Start of Data shown

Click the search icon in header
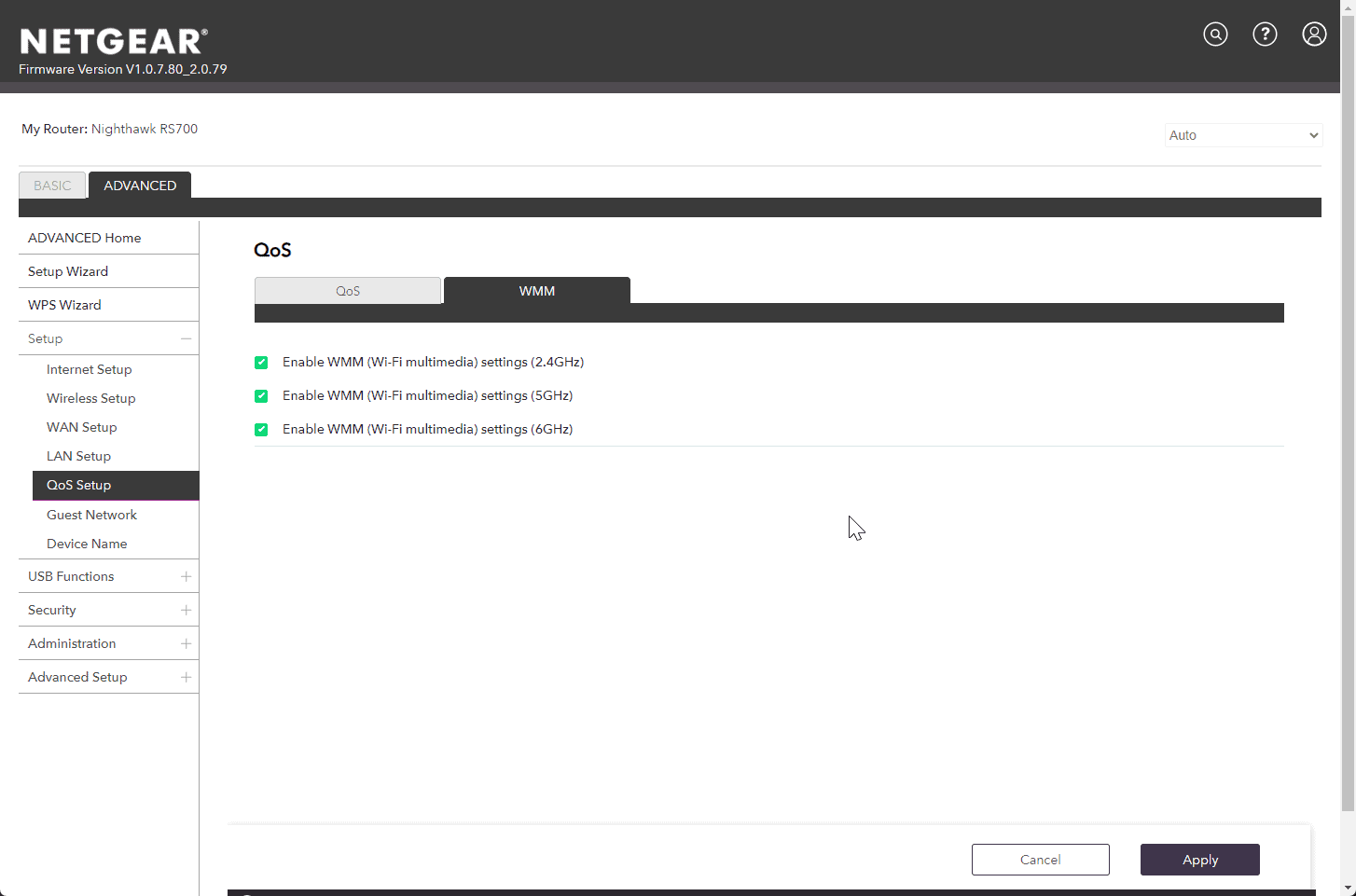The width and height of the screenshot is (1356, 896). pos(1215,34)
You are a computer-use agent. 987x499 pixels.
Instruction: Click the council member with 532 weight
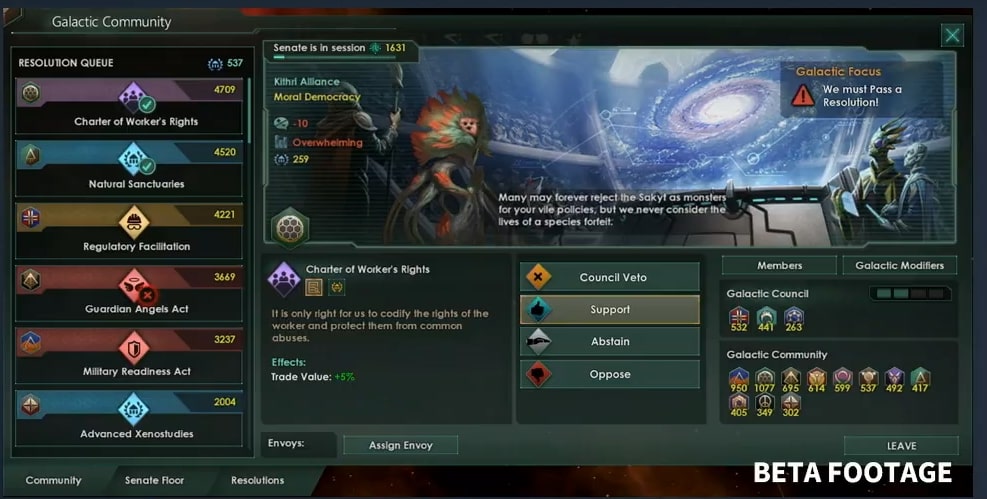tap(739, 316)
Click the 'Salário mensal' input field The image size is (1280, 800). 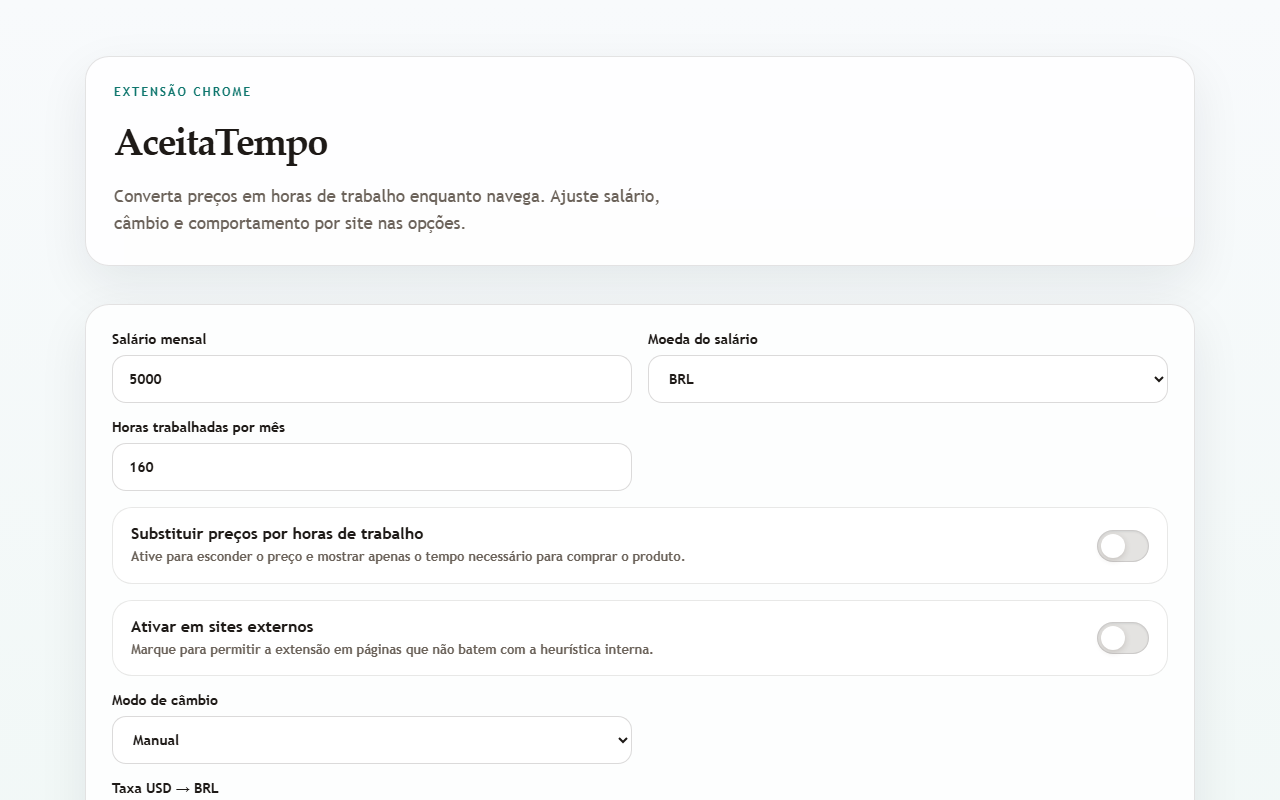(371, 379)
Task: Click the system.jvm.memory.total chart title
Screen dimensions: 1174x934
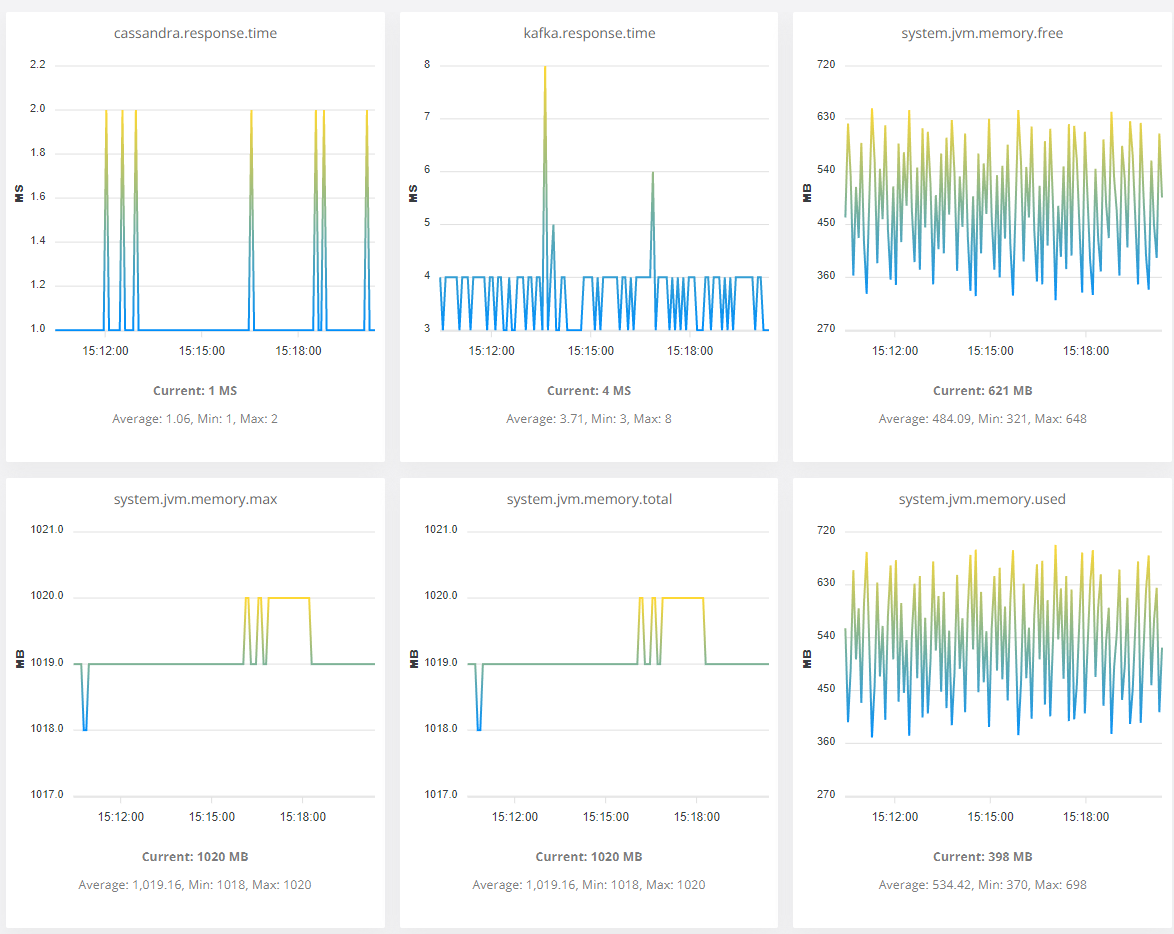Action: coord(589,499)
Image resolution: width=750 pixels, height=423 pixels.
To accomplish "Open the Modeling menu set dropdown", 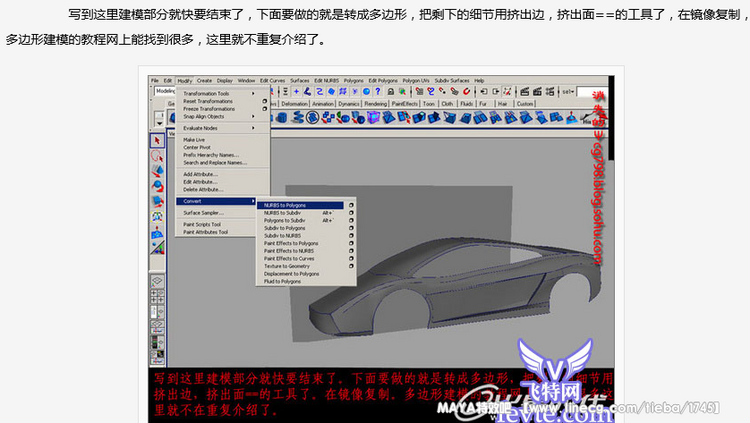I will click(164, 91).
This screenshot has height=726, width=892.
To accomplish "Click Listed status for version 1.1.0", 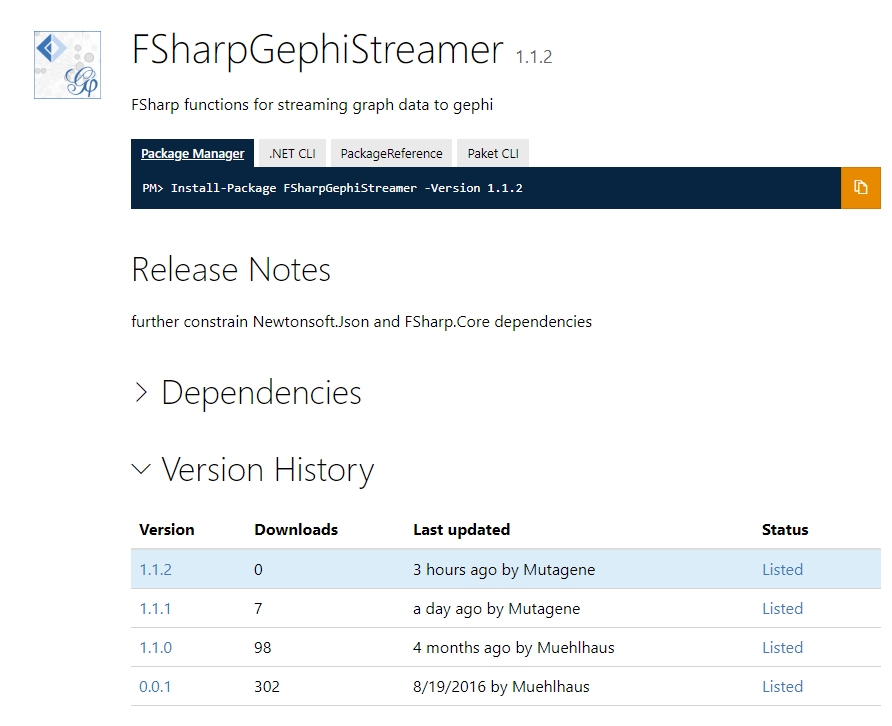I will pos(782,647).
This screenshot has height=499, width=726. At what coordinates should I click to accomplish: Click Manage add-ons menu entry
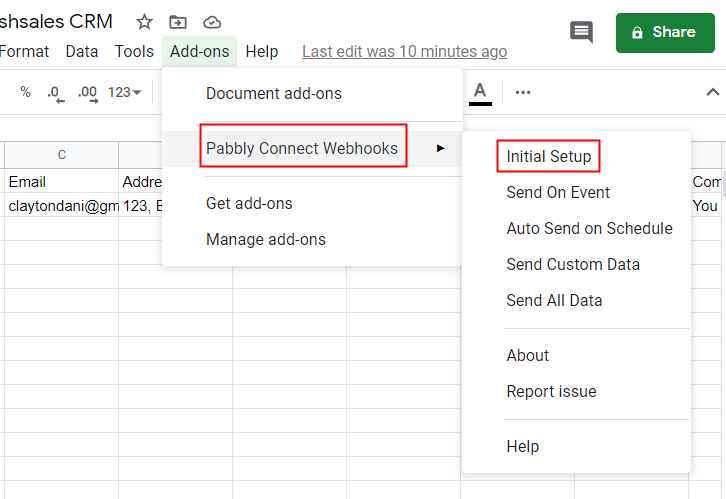265,239
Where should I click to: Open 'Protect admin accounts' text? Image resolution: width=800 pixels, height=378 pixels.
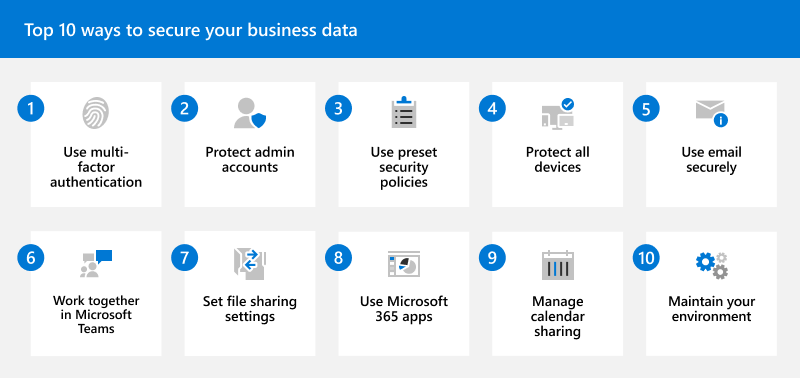(250, 160)
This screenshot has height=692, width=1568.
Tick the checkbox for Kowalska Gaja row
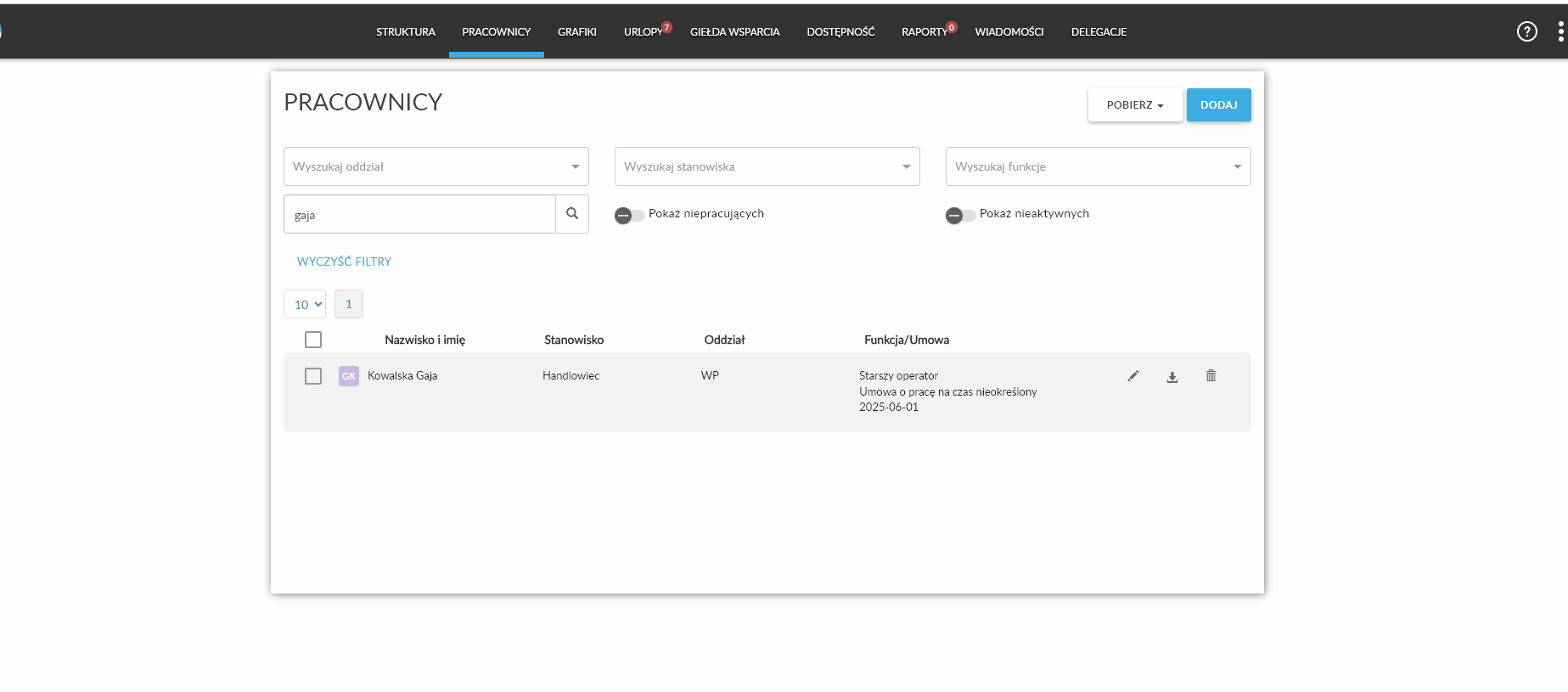[x=313, y=376]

End of Data shown

» Task item:
What do the lines above say from the line containing "This screenshot has height=692, width=1568." through the last line? Quote them exactly, both ends included, and leave out the pictures.

» Answer section:
This screenshot has height=692, width=1568.
Tick the checkbox for Kowalska Gaja row
[x=313, y=376]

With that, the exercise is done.